DNR staff are reviewing comments received during the comment period and will use them to consider revisions to the proposed Wolf Management Plan. Once ready, the final plan will then be presented to the Natural Resources Board. This will include additional opportunities to provide public comments. Source: WDNR
If you are interested in staying up-to-date on what is happening with the Wolf Management Plan, please consider subscribing to the Wolf Management Plan mailing list.
The film tells the story of Wisconsin’s gray wolves, the controversies surrounding them, and how people learn to coexist as these native predators are again fulfilling their ecological role after returning to the state about 45 years ago.
This documentary will examine the people involved, between several opposing forces for over a decade, culminating in court battles.

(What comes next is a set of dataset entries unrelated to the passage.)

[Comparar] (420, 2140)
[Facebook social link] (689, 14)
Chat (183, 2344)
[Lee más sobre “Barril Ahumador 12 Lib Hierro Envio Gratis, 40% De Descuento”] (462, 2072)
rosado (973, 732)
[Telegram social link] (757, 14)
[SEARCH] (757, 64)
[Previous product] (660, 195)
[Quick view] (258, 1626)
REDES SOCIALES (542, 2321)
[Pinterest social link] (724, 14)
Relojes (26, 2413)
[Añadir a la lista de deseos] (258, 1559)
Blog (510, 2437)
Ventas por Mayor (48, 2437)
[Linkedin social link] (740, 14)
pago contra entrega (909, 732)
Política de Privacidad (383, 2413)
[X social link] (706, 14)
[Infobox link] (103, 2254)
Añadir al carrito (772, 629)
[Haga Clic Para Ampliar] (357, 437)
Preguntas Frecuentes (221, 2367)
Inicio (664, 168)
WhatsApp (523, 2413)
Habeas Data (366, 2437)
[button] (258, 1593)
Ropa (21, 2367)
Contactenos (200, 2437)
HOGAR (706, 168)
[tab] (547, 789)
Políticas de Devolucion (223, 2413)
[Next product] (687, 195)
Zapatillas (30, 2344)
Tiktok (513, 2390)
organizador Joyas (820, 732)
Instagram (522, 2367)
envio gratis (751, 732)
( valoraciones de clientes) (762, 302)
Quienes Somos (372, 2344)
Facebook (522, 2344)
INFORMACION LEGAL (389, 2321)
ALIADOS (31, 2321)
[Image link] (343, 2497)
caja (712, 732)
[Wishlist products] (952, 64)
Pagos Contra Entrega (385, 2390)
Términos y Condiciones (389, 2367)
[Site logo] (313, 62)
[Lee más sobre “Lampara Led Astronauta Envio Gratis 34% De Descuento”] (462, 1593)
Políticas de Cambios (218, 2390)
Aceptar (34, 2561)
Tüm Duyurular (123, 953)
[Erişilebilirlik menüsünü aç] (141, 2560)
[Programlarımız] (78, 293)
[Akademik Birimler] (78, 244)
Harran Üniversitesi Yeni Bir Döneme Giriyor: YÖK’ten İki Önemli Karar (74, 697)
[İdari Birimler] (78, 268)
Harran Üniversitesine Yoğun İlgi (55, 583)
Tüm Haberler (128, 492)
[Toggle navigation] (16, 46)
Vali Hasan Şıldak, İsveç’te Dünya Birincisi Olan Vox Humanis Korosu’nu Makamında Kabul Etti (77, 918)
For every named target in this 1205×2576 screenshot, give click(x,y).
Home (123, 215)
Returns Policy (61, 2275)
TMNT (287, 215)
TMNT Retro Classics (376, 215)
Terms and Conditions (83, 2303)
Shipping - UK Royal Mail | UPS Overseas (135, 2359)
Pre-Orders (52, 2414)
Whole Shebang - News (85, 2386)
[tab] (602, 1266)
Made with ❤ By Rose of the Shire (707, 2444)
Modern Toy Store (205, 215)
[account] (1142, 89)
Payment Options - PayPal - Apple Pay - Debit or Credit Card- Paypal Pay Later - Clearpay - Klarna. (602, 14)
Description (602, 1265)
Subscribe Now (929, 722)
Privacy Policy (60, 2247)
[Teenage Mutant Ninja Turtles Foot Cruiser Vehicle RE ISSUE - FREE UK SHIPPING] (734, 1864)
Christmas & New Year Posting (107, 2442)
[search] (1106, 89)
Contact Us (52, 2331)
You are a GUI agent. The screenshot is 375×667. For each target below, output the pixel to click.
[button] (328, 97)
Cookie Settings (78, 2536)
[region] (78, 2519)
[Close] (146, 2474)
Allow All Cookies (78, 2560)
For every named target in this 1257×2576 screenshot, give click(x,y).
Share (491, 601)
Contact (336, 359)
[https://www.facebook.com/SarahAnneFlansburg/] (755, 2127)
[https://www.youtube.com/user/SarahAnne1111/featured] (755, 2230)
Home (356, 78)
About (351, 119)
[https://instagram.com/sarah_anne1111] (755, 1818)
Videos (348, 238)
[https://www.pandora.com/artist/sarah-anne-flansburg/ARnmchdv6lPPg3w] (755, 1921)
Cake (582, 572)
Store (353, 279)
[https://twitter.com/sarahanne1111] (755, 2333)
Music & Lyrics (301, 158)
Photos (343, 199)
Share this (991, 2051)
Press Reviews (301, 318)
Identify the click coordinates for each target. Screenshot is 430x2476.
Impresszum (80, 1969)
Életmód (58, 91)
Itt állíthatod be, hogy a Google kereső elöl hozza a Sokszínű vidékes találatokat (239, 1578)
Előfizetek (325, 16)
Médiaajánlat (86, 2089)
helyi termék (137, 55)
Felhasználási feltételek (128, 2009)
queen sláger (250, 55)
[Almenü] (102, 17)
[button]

Gray wolves recolonized parts of Wisconsin in the 1970s after being killed off in the state in the 1950s and grew to a population of over 1000 wolves by 2020. Unfortunately, this conservation success story has become very controversial in the last decade. Federal and state endangered species acts have helped recover wolves in the state. Still, four attempts by the federal government to delist wolves from the Endangered Species Act (ESA), have resulted in court challenges returning wolves to the endangered list. After federal delisting in 2012, the Wisconsin legislature mandated that wolf hunts would be required whenever gray wolves were off the ESA list.
The most recent delisting battle started in January 2021, leading to a court-ordered three-day controversial wolf hunt during the breeding season in February. It went over the allotted quota, angering many Wisconsinites. The Wisconsin Department of Natural Resources (WDNR) began work on a new state Wolf Management Plan last completed in 1999. The DNR formed a committee of stakeholders, including the tribes.
Ojibwe bands in Red Cliff and Bad River have their own, Ma’iingan (Wolf) Relationship Plans. The state must work with the tribes on wolf management, including hunting seasons. Political battles began over how to manage the next hunt in November 2021. The struggle between the DNR, its Natural Resources Board, and pro-wolf advocates ended with several lawsuits and one that yielded an injunction to stop the November 2021 wolf hunt. The Six Ojibwe tribes sued and claimed the wolf hunt violated their treaty rights. A year after the controversial wolf hunt, a California judge ordered gray wolves in much of the lower 48 states back on the ESA on February 18, 2022. Though gray wolves have numerically recovered in Wisconsin, the future of wolf management remains in limbo in the state.